Geburtstag feiert heute der Kollege Klaus Voussem von der Fraktion der CDU. Herzliche Glückwünsche und alles Gute im Namen aller Kolleginnen und Kollegen!

(Beifall von allen Fraktionen)

Vor Eintritt in die Tagesordnung hat der Vorsitzende der SPD-Fraktion, der Abgeordnete Kutschaty, um das Wort zur Geschäftsordnung gebeten. Bitte.

Sehr geehrter Herr Präsident! Liebe Kolleginnen und Kollegen! Meine Damen und Herren! Ich habe einer Einladung der Staatskanzlei entnommen, dass der Ministerpräsident beabsichtigt, heute Nachmittag parallel zum Plenum eine Pressekonferenz zu geben und über die Ergebnisse des Kanzlerinnengipfels zum Thema „Weiterer Umgang mit der Coronakrise“ zu unterrichten.

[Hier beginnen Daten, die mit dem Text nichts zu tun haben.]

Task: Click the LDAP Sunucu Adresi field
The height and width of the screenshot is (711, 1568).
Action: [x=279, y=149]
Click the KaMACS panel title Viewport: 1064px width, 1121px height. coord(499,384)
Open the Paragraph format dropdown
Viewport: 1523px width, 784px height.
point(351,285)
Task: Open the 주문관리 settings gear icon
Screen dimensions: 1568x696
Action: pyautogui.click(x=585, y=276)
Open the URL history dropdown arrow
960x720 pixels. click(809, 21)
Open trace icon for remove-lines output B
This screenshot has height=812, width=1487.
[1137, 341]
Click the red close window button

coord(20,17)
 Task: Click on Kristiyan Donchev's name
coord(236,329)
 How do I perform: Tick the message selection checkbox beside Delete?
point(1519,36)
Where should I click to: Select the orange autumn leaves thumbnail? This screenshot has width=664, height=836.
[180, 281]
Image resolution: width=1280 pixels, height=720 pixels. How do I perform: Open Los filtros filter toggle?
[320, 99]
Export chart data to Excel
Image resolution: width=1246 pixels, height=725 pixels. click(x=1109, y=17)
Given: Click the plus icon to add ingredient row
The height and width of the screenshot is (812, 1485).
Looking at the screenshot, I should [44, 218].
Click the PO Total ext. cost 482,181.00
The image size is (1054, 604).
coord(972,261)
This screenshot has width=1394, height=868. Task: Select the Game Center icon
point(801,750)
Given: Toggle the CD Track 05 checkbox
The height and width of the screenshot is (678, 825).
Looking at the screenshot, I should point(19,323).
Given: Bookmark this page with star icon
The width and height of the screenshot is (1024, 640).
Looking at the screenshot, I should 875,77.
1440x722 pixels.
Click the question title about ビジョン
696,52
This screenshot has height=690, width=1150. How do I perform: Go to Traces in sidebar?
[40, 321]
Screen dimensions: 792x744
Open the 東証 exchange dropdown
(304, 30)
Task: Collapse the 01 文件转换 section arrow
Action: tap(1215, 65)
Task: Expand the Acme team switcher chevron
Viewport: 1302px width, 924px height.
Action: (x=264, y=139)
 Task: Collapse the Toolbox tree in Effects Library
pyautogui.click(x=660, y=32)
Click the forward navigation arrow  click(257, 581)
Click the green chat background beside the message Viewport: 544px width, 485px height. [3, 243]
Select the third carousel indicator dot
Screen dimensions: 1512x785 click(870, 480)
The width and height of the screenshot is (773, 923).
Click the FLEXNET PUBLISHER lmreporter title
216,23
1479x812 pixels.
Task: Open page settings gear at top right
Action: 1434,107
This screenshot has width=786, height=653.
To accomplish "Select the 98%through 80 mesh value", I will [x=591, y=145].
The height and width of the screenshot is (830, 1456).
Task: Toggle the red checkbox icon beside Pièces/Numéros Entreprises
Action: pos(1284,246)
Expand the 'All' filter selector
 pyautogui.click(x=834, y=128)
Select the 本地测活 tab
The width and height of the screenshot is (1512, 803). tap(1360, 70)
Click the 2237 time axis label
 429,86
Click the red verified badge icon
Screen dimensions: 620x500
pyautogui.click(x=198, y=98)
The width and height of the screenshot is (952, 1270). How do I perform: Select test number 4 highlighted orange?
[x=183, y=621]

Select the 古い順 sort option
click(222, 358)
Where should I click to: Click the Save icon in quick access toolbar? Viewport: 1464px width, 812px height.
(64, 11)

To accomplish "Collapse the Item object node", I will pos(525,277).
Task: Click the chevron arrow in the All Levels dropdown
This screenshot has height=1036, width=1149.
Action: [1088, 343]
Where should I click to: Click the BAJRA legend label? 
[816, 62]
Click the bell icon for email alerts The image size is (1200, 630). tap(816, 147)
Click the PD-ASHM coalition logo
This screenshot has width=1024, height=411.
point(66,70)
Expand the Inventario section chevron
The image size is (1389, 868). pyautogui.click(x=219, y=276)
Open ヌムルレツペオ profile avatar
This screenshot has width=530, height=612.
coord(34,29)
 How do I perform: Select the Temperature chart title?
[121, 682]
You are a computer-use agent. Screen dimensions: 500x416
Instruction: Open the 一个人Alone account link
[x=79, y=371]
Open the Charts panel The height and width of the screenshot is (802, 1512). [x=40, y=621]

(Zuruf: Das ist doch unglaublich!)

Herr Ministerpräsident, ich habe nichts dagegen, dass Sie Ihre Teilnahme an der Landtagssitzung unterbrechen, um an einer Ministerpräsidentenkonferenz im Rahmen einer Telefonschalte teilzunehmen; da vertreten Sie die Interessen unseres Landes.

Ich habe allerdings etwas gegen Ihr Verhältnis zu und den Umgang mit diesem Parlament, sehr geehrter Herr Ministerpräsident.

(Beifall von der SPD)

Wir mussten schon gestern erleben, dass Sie Ihre wirtschaftspolitischen Vorstellungen in Coronazeiten nicht zuerst uns Abgeordneten vorgestellt haben, sondern den unternehmern nrw parallel zum Plenum.

Heute wollen Sie das Gleiche noch einmal machen, indem Sie erst die Presse informieren und dann die Abgeordneten. Das gehört sich nicht, Herr Laschet. Hier ist das Parlament. Hier wird darüber diskutiert.

(Beifall von der SPD und den GRÜNEN)

Deswegen beantrage ich für meine Fraktion die Aufnahme eines weiteren Tagesordnungspunktes in die heutige Tagesordnung gemäß § 20 Abs. 3 der Geschäftsordnung, nämlich eine Aussprache, Unterrichtung und Diskussion zu den aktuellen coronapolitischen Entwicklungen nach der Ministerpräsidentenkonferenz. – Herzlichen Dank.

(Beifall von der SPD)

Vielen Dank, Herr Kutschaty. – Gibt es weitere Wortmeldungen dazu? – Das ist nicht der Fall.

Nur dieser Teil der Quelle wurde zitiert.